AI Across Federal Agencies: Acceleration, Caution, and a Playbook for Doing It Right
AI isn't just hitting the private sector. It's moving fast inside government, too.
The Washington Post reported 2,987 uses of AI across the executive branch last year, with hundreds labeled "high impact." NASA jumped from 18 reported applications in 2024 to 420 in 2025. The Department of Health and Human Services, overseen by Robert F. Kennedy Jr., now reports 398 uses, up from 255. The Department of Energy and the Commerce Department also saw major increases after the White House moved in April 2025 to clear barriers to AI adoption.
Concerns You Shouldn't Ignore
Rapid adoption raises familiar risks: bias, hallucinations, and the memory of a chaotic AI-enabled overhaul tied to the quasi-official Department of Government Efficiency during Elon Musk's brief orbit near power. The fear isn't abstract-bad rollouts hit real people.

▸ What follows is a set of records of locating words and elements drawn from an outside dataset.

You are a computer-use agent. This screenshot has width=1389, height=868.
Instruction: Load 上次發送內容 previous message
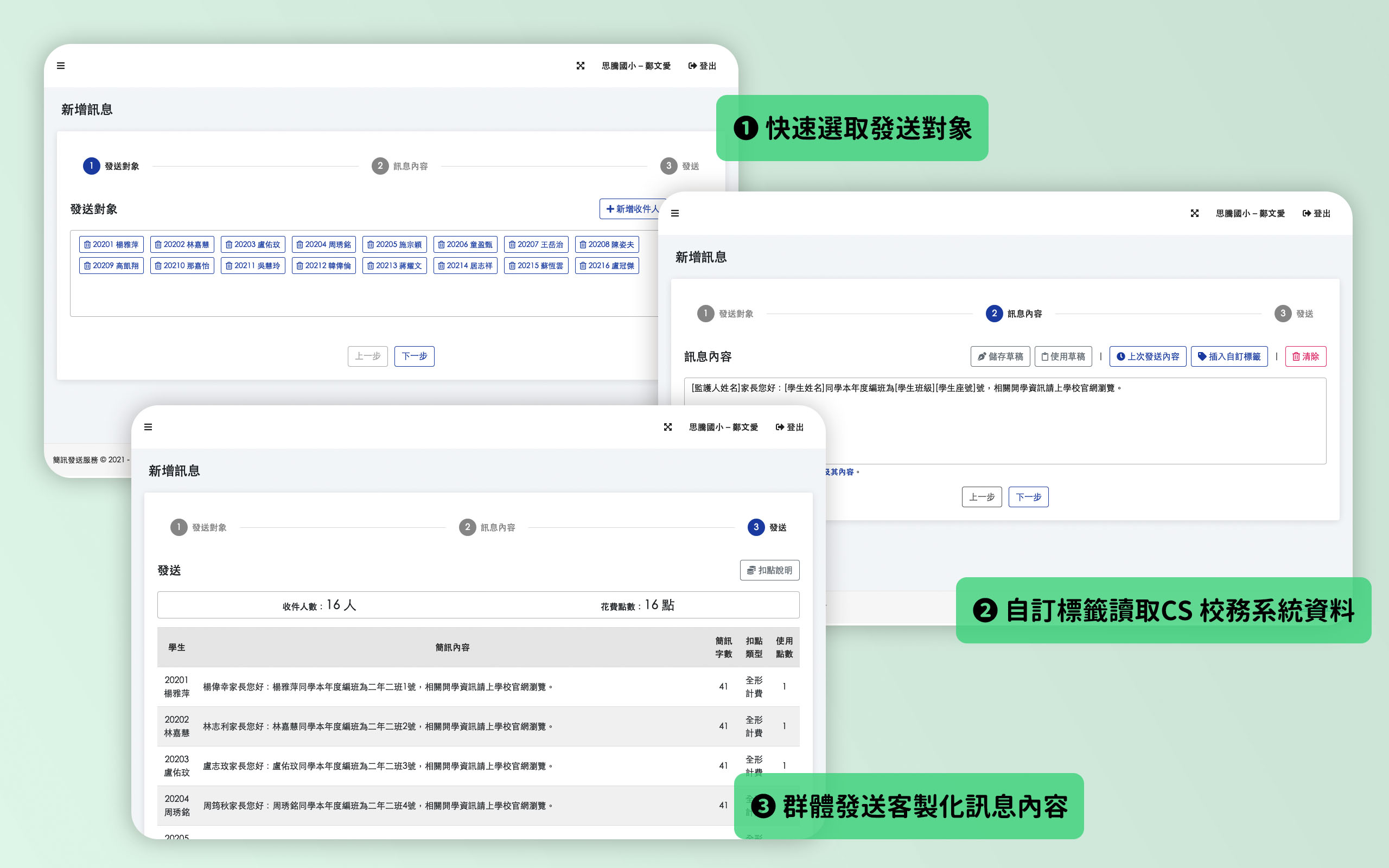(1148, 356)
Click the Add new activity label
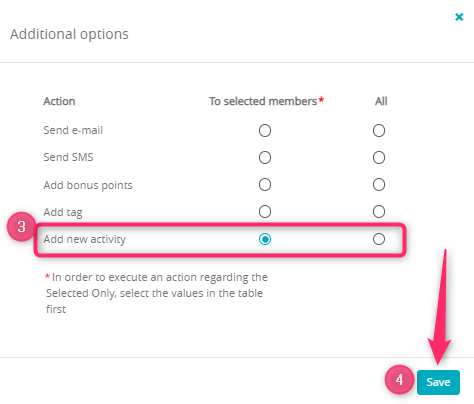 coord(85,239)
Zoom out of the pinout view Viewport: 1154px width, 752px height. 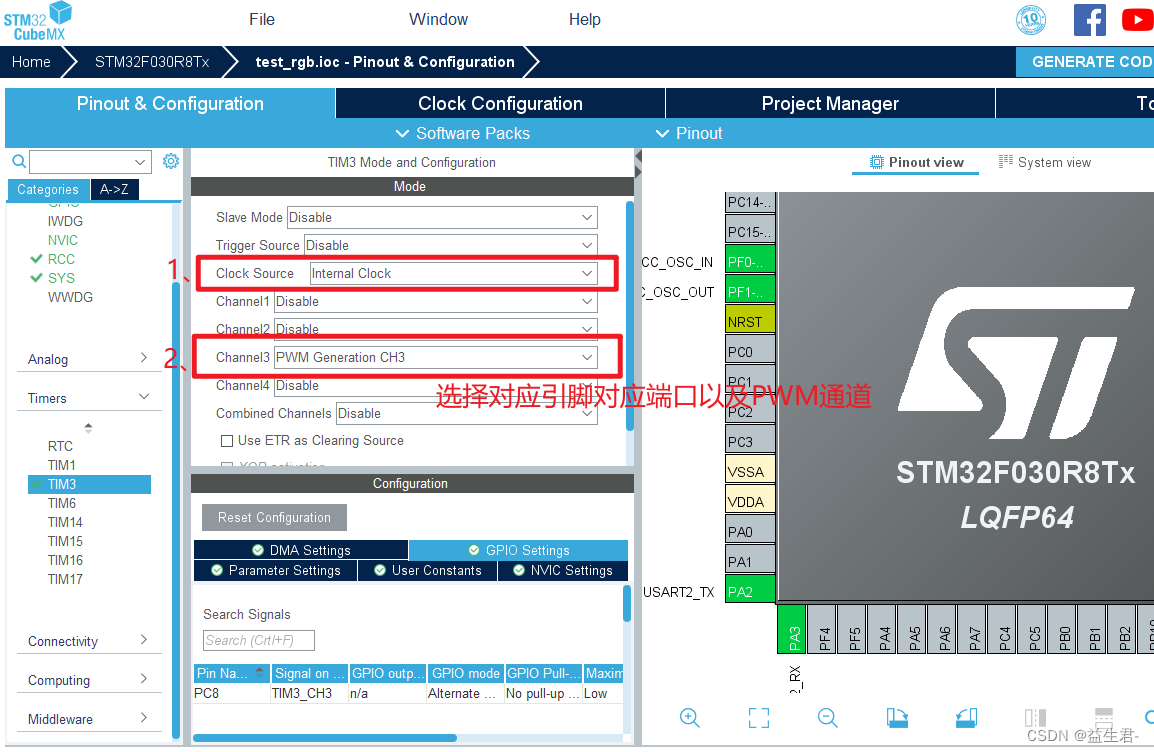[827, 717]
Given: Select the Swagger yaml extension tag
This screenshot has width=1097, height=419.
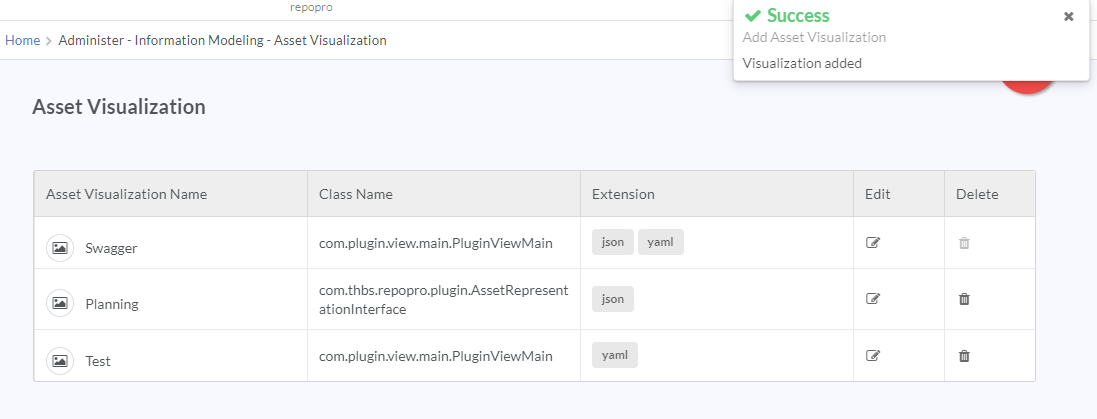Looking at the screenshot, I should (x=660, y=242).
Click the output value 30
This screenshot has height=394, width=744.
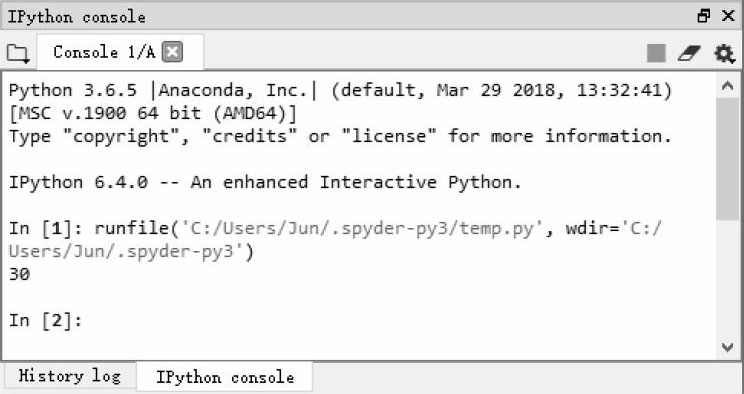19,274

"It's not clear using AI for most government tasks is necessary, or preferable to conventional software," says Chris Schmitz of the Hertie School. Legacy systems tempt "quick wins" that act more like Band-Aids than real modernization.
Why Smart Experimentation Still Matters
Others argue that tested, careful use of AI can be responsible governance. "We never really properly moved government into the internet era," says Jennifer Pahlka, a former U.S. deputy CTO. That gap shows up as delayed services and unmet public needs.
Pahlka's point is simple: it's early, so testing is appropriate-if you build tight feedback loops. "You want ways of experimenting that give you clear and effective feedback, so you catch problems before broad rollout."
Denice Ross, a former White House chief data scientist, adds the non-negotiable: evaluate rigorously. "Collect and analyze data about how [a tool] performs, and the outcomes for different populations." If you can't measure impact, you can't claim it works.
What Federal Leaders Should Do Now
- Start with the problem, not the tool. If conventional software solves it, use that. AI is a poor fix for broken processes.
- Run small, time-boxed pilots. Clear goals, documented risks, pre-defined exit criteria. No endless experiments.
- Build feedback loops. Human review, user testing, red-teaming, and measurable service outcomes before scaling.
- Measure equity impacts. Disaggregate outcomes by population. Flag gaps fast and pause if harm appears.
- Adopt a risk framework. Use recognized guidance such as the NIST AI Risk Management Framework (NIST AI RMF) and OMB direction (M-24-10).
- Protect data. Lock down PII, set retention limits, require clear data-use terms, and audit vendor handling.
- Document everything. Model cards, intended use, known limits, evaluation results, human-in-the-loop steps.
- Train your workforce. Teach prompt craft, review practices, and risk basics. For role-based upskilling, see courses by job.
- Update procurement. Require audit rights, incident reporting, content provenance, and the ability to switch or turn off models.
- Plan for incidents. Create a clear path to report failures, pause systems, notify affected users, and ship fixes.
Where AI Adds Real Value Today
- Summarization and triage. Case notes, complaints, and comment intake-route to the right queue faster with human checks.
- Search over large records. Retrieval-augmented search on public guidance and internal knowledge bases.
- Developer productivity. Code suggestions, test generation, and documentation (with review and logging).
- Anomaly spotting. Fraud indicators, duplicate records, and data quality flags-always with analyst oversight.
- Language access. Translation and plain-language drafts, reviewed by qualified staff.
Guardrails for Sensitive Decisions
- Keep humans in the loop for benefits eligibility, enforcement actions, and determinations that affect rights or liberty.
- Explain decisions. Provide reason codes, source documents, and a clear appeals path.
- Records and transparency. Log prompts, model versions, and outputs to meet records and FOIA obligations.
- No shadow deployments. Use ATO pathways and security reviews; publish an AI use inventory with risk tiers.
- Vendor accountability. Require red-teaming results, bias testing, and model update notifications before changes go live.
A 90-Day Plan You Can Execute
- Days 1-30: Pick two low-risk use cases. Define success metrics, risks, and human review steps. Set up logging and privacy controls.
- Days 31-60: Pilot with a small user group. Run red-team tests. Compare outcomes across populations. Fix or exit.
- Days 61-90: If metrics hold, expand carefully. Publish a one-page model card, impact summary, and contact for issues.
The Bottom Line
Adoption is accelerating. The question isn't "AI or no AI," it's whether agencies use it with discipline, transparency, and measurable benefit.
Experiment-yes. But do it with guardrails, clear outcomes, and the humility to stop what doesn't work. That's how AI actually helps government serve people better.